Clinical Encounters with the Entrepreneurial Self
College students today are engaged in a relationship with their own objectified image of themselves.
As a psychologist working in a college counseling center, I encounter many talented, industrious, and high-achieving undergraduates. But many, as successful as they are, are self-reproachful in the extreme about their performance. No matter their good grades nor their accolades, they feel that they just aren’t doing enough, aren’t achieving enough. They believe they shouldn’t need as much sleep or downtime as they do, and ask me if I could somehow help them become more efficient, more productive. They seem to exude what the philosopher Byung-Chul Han describes in The Burnout Society as “autistic productivity,” a chronic, frenzied productivity that is aimed at producing little else than a more productive self.
And no wonder. Their pursuit of productivity for productivity’s sake would seem to be an anxious adaptation to our aggressively deregulated economy, which burdens the individual with the brunt of enterprise’s risks. Thrown back solely on our own resources in making a way through the world, we become entrepreneurs of ourselves, trying to make ourselves endlessly flexible, and endlessly accruing marketable talents, skills, and experiences to prepare for the violent fickleness of the market. Today’s undergraduates have had much practice in such self-investing, many having exploited their breaks and their pastimes—areas of living previously considered irrelevant to educability or employability—to cultivate their marketing package to college admissions officers. They have been socialized into an entrepreneurial outlook on self and world, which reimagines living as resume-building activity.
In my work with such entrepreneurial students, I often found myself appealing to the psychoanalytic notion of the fetish. Not because they shared the psychodynamics of a fetishist, of course, but rather because the metaphor helped me wrap my head around the way the students seemed to relate to themselves and to others.

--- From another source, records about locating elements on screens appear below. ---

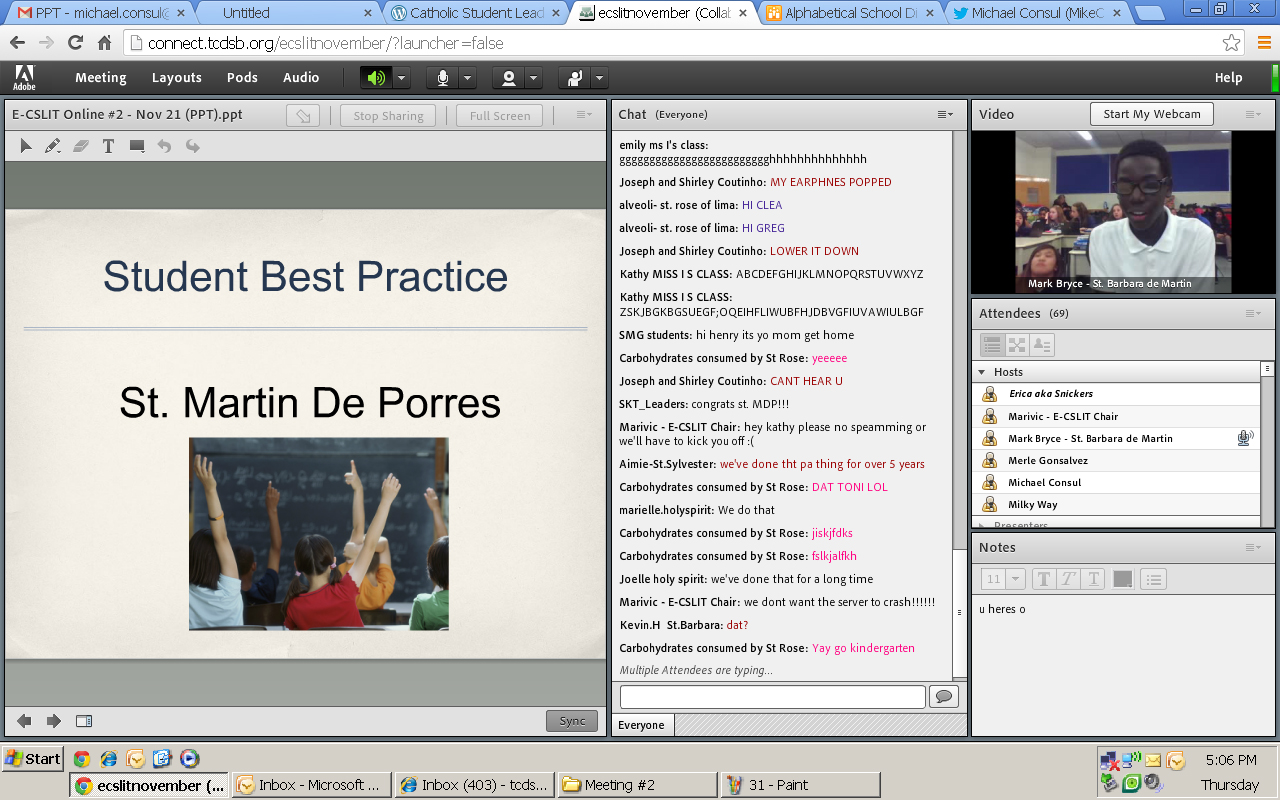This screenshot has width=1280, height=800.
Task: Go to previous slide arrow
Action: [24, 721]
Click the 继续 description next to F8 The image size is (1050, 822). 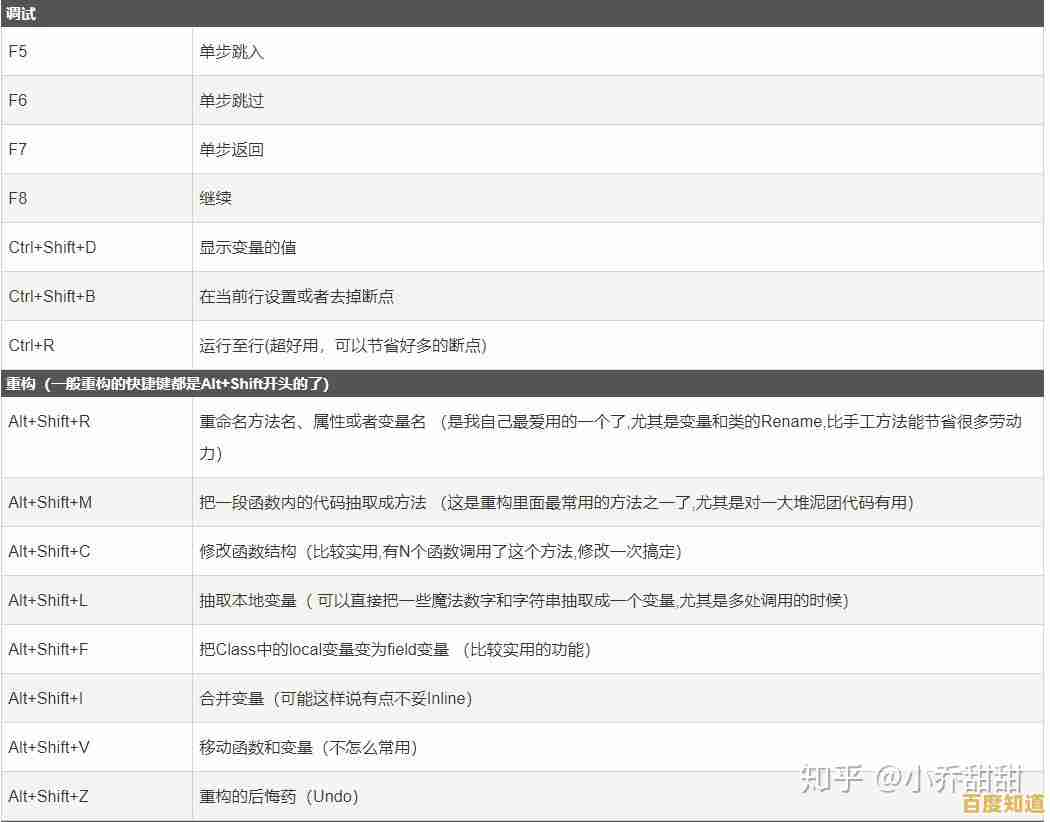pos(217,198)

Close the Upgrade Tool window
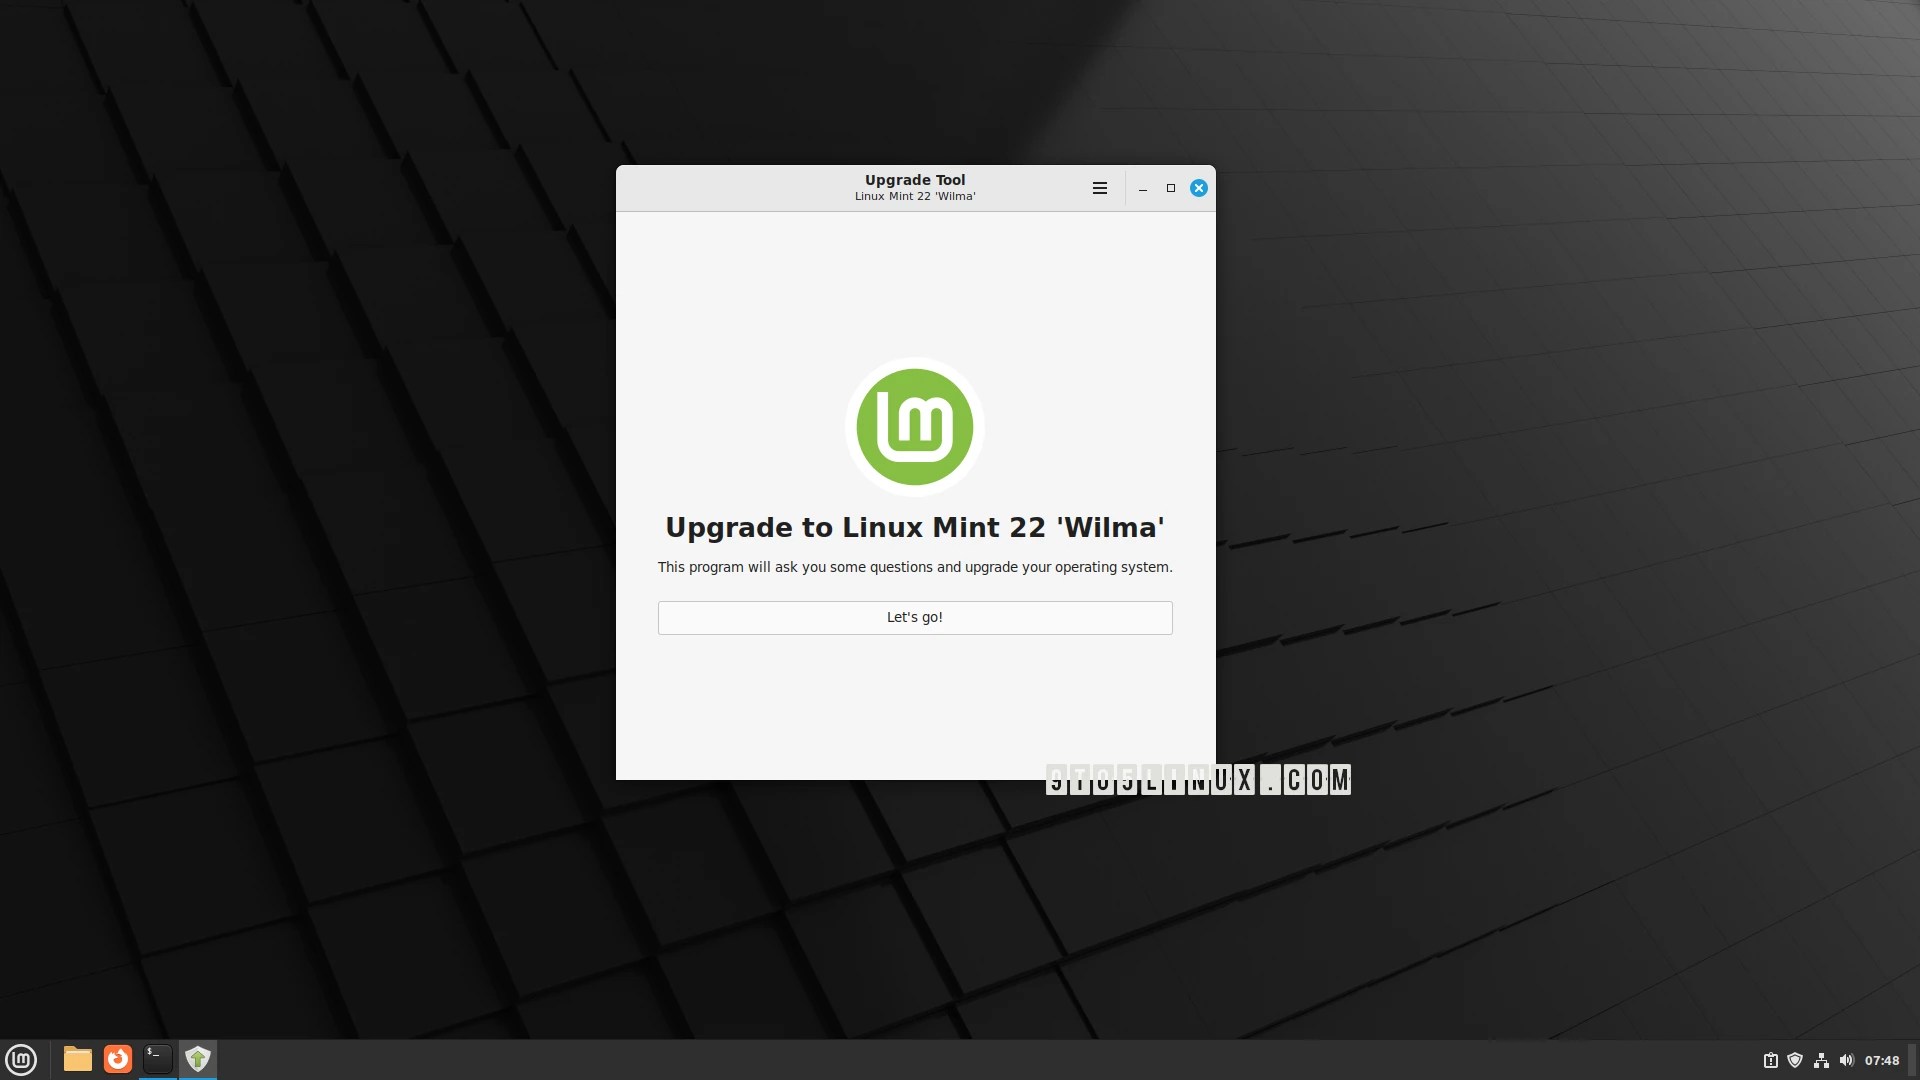click(1198, 188)
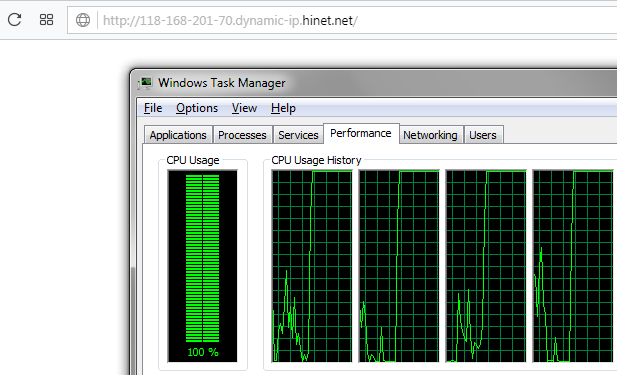Open the View menu
This screenshot has width=617, height=375.
[x=244, y=108]
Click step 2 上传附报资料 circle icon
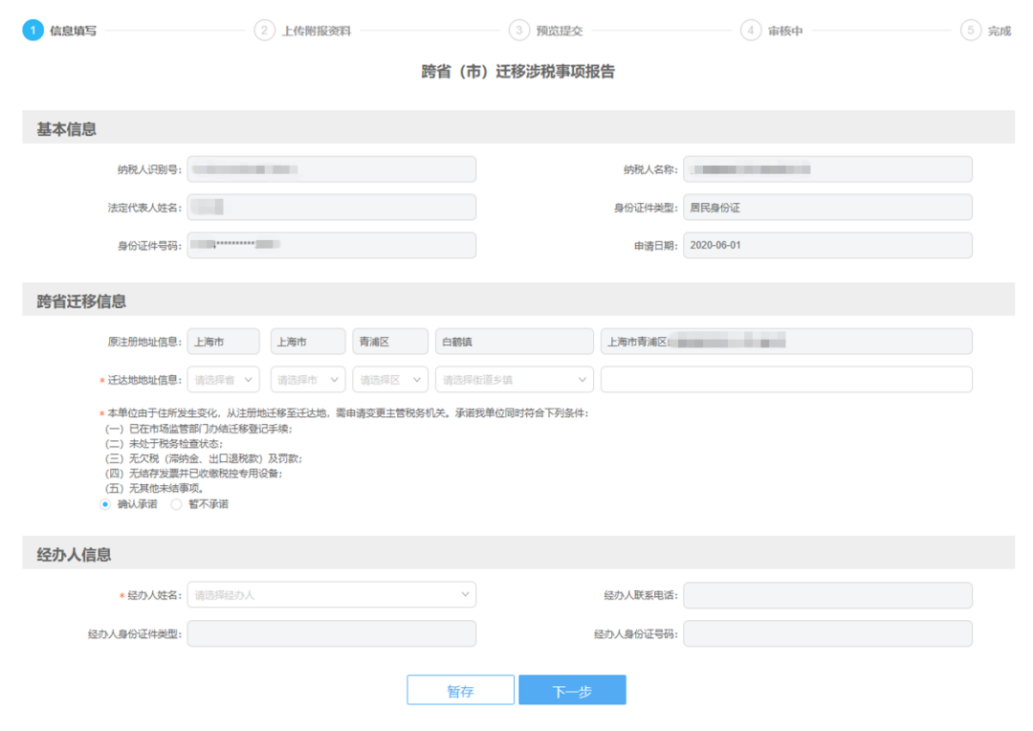Image resolution: width=1033 pixels, height=731 pixels. click(264, 30)
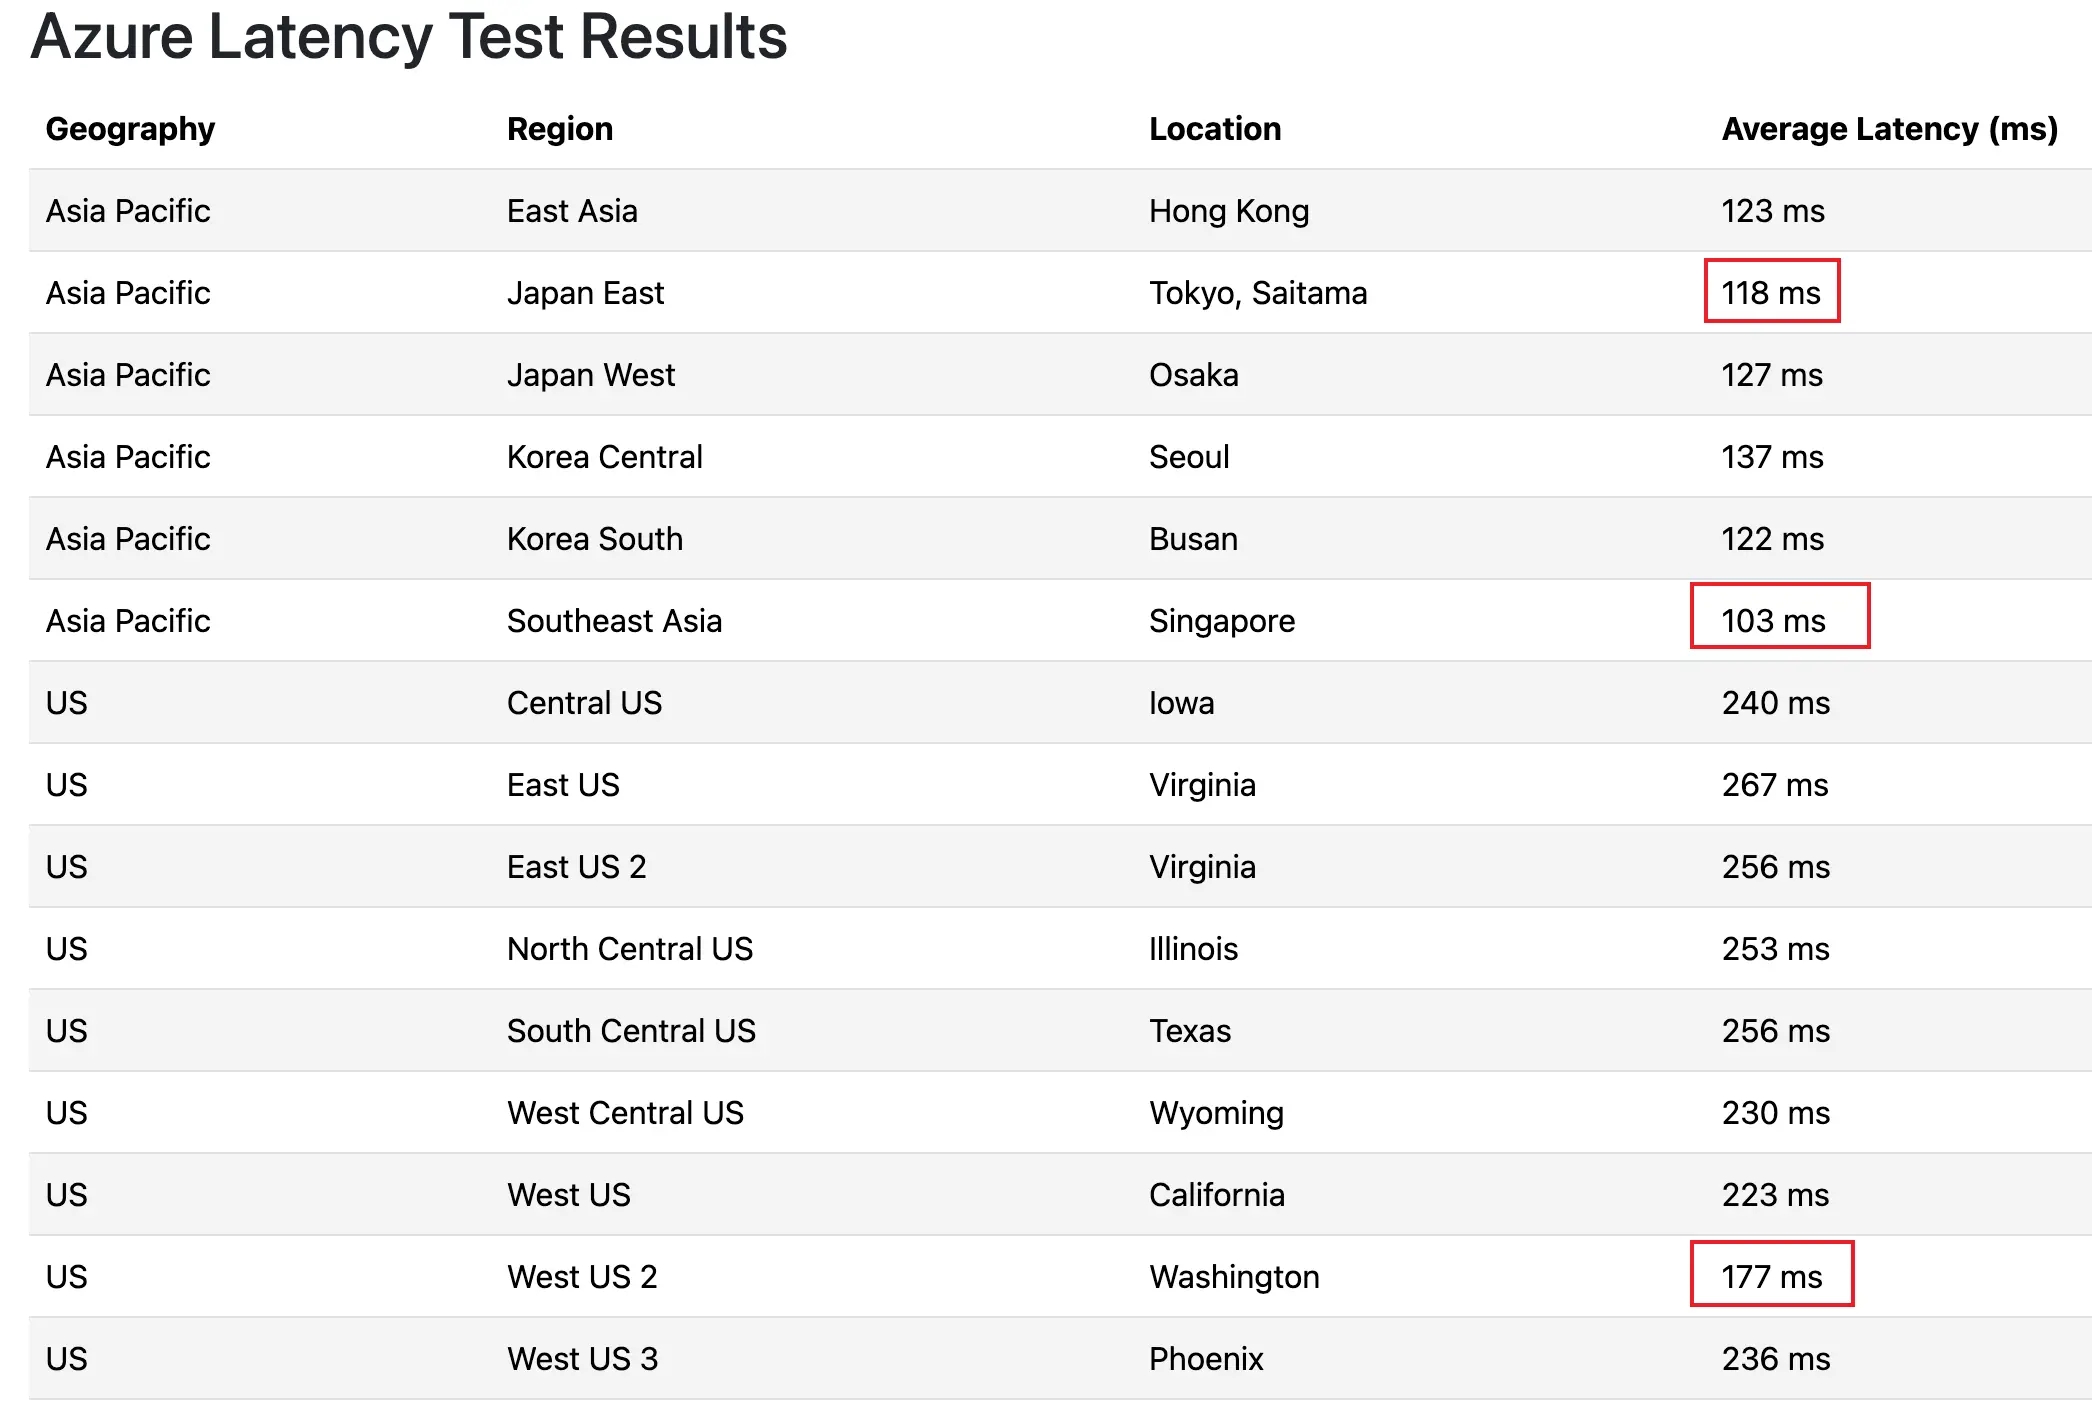Click the Hong Kong location cell
2092x1406 pixels.
pyautogui.click(x=1228, y=211)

Instead of relating robustly to another person, the fetishist relates to an object. Putting an object between the self and other serves to disempower and de-animate the other, containing and disarming them. The fetishist may animate an inanimate object with libidinal charge, but it is in the service of de-animating a living other. Similarly, the entrepreneurial self is so self-critical and so anxiously self-monitoring that they are most intensely related to themselves rather than the outside world. My students seemed predominantly engaged in a relationship with their own objectified image of themselves; in a way, they were self-fetishizers. The clinical material I use to illustrate this self-objectification has been disguised and amalgamated to protect client confidentiality.